Task inputs:
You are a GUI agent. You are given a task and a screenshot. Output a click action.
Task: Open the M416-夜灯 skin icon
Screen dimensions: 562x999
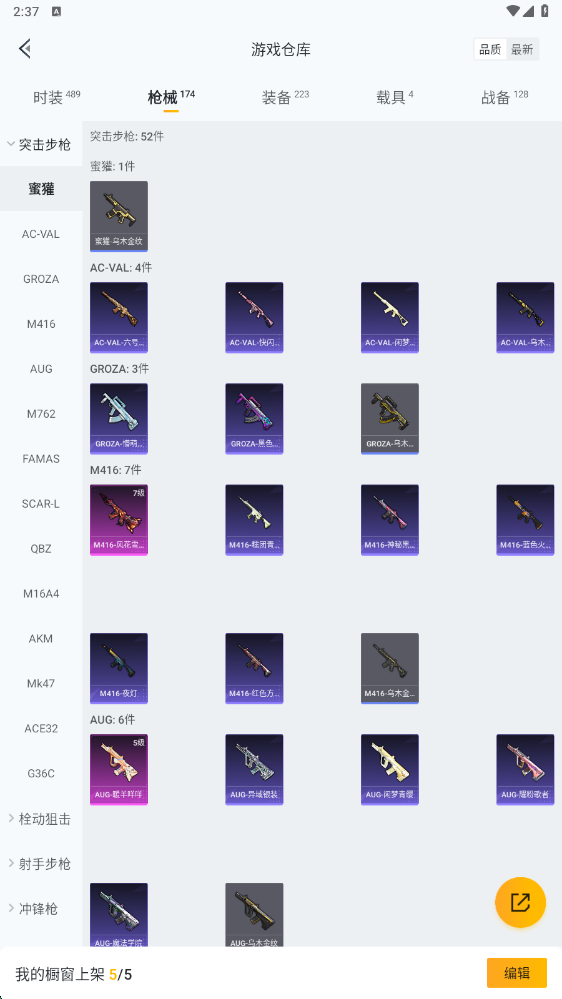pyautogui.click(x=119, y=668)
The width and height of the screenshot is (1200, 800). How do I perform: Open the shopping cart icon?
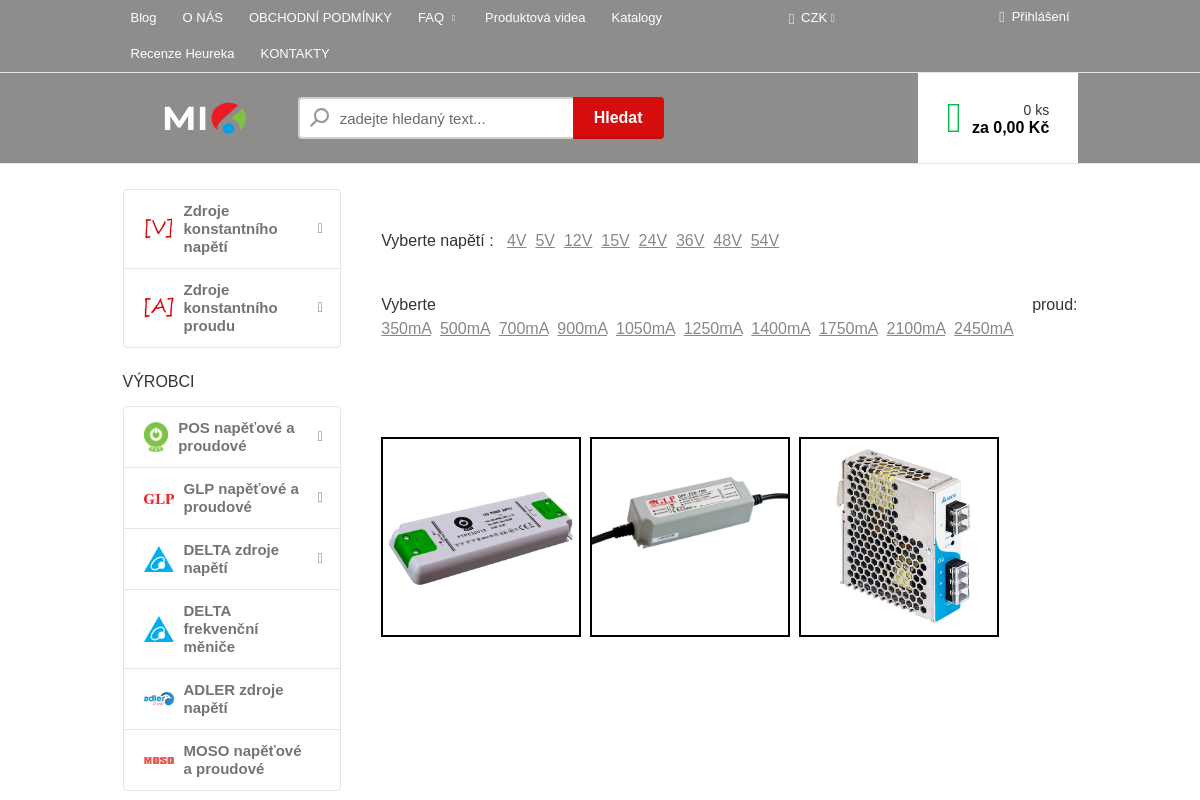953,118
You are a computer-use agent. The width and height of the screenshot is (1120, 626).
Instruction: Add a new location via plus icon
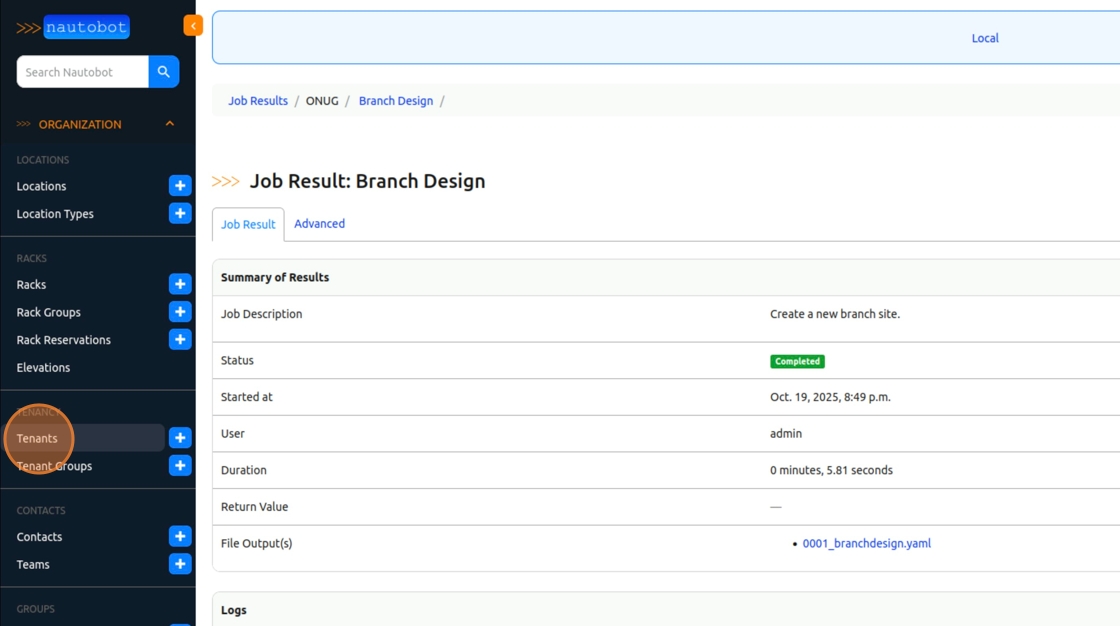pos(180,186)
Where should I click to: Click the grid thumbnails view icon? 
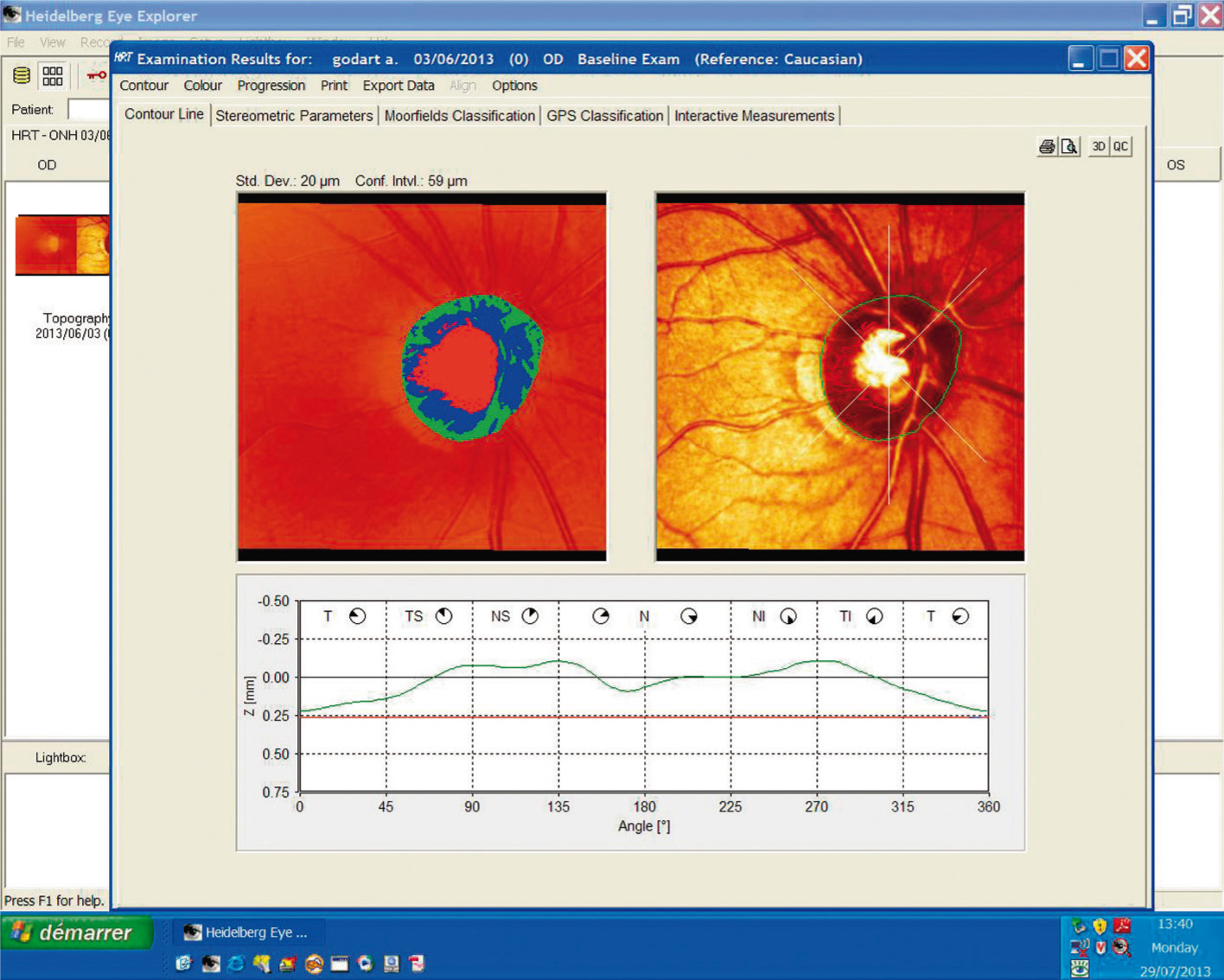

Directions for this task: Give back the records word for word, without their pictures.

Output for this exercise:
You are a GUI agent. You are given a task and a screenshot. Output a click action.
Task: Open the M416-夜灯 skin icon
Screen dimensions: 562x999
pyautogui.click(x=119, y=668)
The width and height of the screenshot is (1200, 800). How do I perform: Open the shopping cart icon?
953,118
You are a computer-use agent. The width and height of the screenshot is (1120, 626).
Instruction: Add a new location via plus icon
pos(180,186)
Where should I click to: Click the grid thumbnails view icon? 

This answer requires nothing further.